Using the entries below, transcribe exactly the line containing "Screen dimensions: 1372x878" and each line that follows it to the end.

[Collected data]
· · · · ·
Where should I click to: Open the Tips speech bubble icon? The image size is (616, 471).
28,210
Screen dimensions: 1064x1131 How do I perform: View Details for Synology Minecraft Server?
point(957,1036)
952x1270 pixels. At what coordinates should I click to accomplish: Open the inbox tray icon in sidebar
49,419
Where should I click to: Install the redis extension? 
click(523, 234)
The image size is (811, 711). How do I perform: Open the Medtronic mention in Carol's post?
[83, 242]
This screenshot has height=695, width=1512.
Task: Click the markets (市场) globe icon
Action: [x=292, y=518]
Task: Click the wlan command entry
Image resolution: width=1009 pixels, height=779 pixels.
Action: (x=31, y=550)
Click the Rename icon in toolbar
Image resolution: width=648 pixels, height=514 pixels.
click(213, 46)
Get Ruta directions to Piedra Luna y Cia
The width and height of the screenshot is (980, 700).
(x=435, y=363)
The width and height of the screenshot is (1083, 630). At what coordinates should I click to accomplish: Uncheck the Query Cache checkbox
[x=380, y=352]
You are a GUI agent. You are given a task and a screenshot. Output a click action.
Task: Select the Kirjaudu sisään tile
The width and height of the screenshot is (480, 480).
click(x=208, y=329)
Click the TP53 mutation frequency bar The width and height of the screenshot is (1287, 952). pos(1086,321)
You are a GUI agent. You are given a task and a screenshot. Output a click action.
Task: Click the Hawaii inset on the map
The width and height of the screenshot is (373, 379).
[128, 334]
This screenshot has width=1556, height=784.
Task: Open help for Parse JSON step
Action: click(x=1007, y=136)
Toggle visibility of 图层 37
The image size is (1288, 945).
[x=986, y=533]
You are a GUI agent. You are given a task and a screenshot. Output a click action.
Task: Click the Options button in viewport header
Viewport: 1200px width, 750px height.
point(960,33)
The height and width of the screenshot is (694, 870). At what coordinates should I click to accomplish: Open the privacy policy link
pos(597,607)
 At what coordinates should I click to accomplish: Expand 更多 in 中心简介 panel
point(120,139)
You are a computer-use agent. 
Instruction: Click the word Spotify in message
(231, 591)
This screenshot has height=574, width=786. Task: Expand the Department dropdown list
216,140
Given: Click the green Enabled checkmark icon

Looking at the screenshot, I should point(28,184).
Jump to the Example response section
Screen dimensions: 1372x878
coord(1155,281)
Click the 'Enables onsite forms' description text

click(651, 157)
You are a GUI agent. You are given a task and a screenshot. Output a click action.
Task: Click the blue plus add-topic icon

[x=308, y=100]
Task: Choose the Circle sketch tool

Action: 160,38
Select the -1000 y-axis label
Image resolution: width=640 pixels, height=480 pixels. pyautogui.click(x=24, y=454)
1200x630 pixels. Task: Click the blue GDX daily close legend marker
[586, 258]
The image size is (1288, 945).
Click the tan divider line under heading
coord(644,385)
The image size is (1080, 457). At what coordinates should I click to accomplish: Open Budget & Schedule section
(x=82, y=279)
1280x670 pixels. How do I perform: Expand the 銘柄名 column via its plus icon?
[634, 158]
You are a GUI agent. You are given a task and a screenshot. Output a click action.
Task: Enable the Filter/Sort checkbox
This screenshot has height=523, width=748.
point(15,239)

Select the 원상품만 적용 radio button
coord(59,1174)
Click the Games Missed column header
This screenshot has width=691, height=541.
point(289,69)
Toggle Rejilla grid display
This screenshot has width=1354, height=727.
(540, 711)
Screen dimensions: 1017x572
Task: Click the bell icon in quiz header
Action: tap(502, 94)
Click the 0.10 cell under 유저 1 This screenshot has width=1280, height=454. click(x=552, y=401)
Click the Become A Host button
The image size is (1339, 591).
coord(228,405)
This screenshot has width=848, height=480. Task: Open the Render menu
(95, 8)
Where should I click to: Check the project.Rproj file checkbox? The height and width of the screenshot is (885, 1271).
· · · · ·
## Your response
Screen dimensions: 1372x878
coord(1155,281)
Click the 'Enables onsite forms' description text

click(651, 157)
You are a GUI agent. You are given a task and a screenshot. Output a click action.
Task: Click the blue plus add-topic icon

[x=308, y=100]
Task: Choose the Circle sketch tool

Action: 160,38
Select the -1000 y-axis label
Image resolution: width=640 pixels, height=480 pixels. pyautogui.click(x=24, y=454)
1200x630 pixels. Task: Click the blue GDX daily close legend marker
[586, 258]
The image size is (1288, 945).
Click the tan divider line under heading
coord(644,385)
The image size is (1080, 457). At what coordinates should I click to accomplish: Open Budget & Schedule section
(x=82, y=279)
1280x670 pixels. How do I perform: Expand the 銘柄名 column via its plus icon?
[634, 158]
You are a GUI agent. You are given a task and a screenshot. Output a click action.
Task: Enable the Filter/Sort checkbox
This screenshot has height=523, width=748.
point(15,239)

Select the 원상품만 적용 radio button
coord(59,1174)
Click the Games Missed column header
This screenshot has width=691, height=541.
point(289,69)
Toggle Rejilla grid display
This screenshot has width=1354, height=727.
(540, 711)
Screen dimensions: 1017x572
Task: Click the bell icon in quiz header
Action: tap(502, 94)
Click the 0.10 cell under 유저 1 This screenshot has width=1280, height=454. click(x=552, y=401)
Click the Become A Host button
The image size is (1339, 591).
coord(228,405)
This screenshot has width=848, height=480. Task: Open the Render menu
(95, 8)
Where should I click to: Check the project.Rproj file checkbox? The height and width of the screenshot is (885, 1271).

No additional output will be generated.